■ **Work to complete**: Start the copy at the line containing "You are a computer-use" and run it through the last line of the records. Repeat each line exactly; omit pictures.

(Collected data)
▬▬▬▬▬▬▬▬▬▬
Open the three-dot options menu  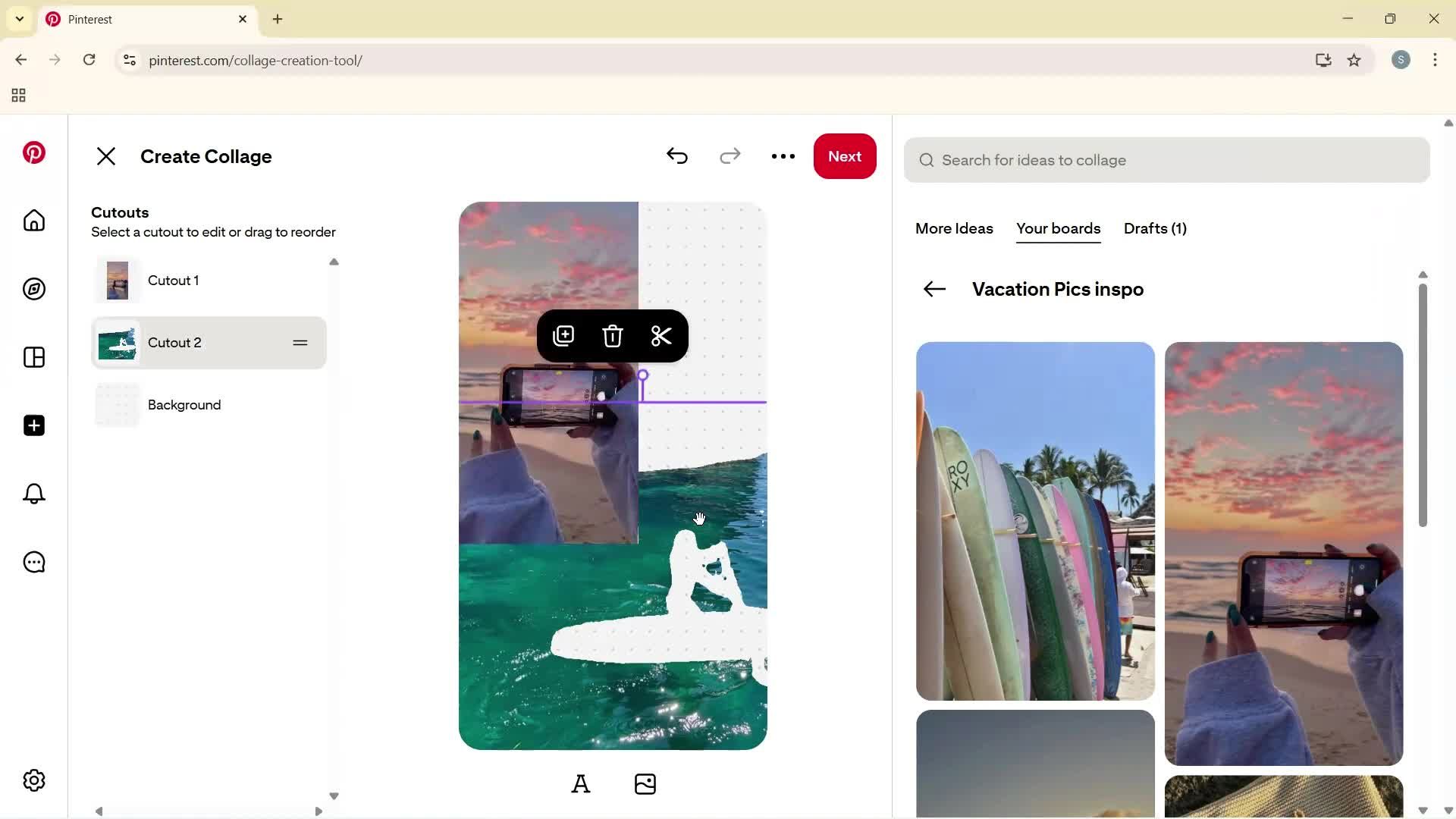click(x=783, y=156)
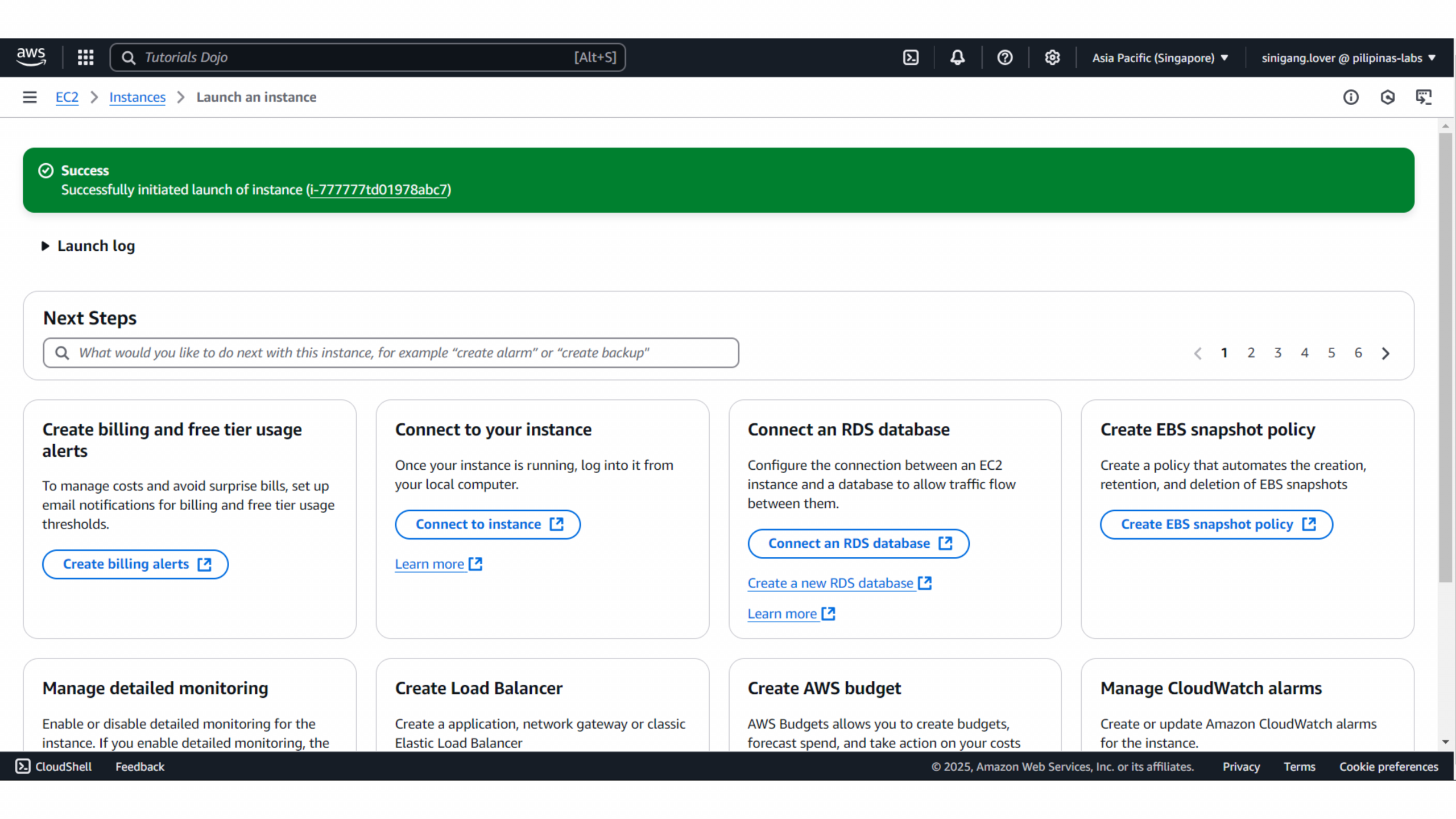Open the help question mark menu

point(1004,57)
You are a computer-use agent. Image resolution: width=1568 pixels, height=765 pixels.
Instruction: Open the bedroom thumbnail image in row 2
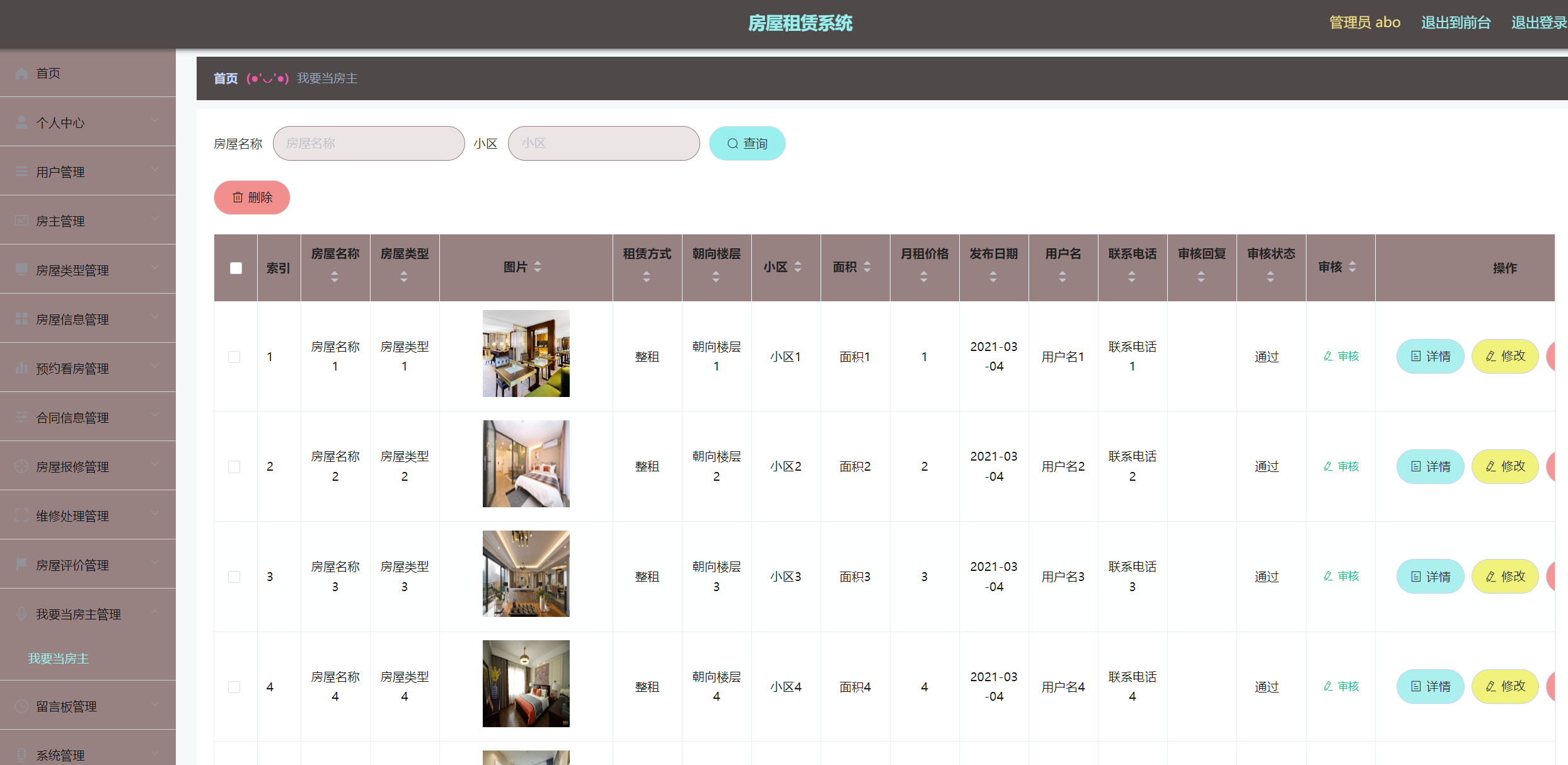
▬▬▬▬▬▬▬▬▬▬
■ **Task answer**:
You are a computer-use agent. Image resolution: width=1568 pixels, height=765 pixels.
Instruction: Open the bedroom thumbnail image in row 2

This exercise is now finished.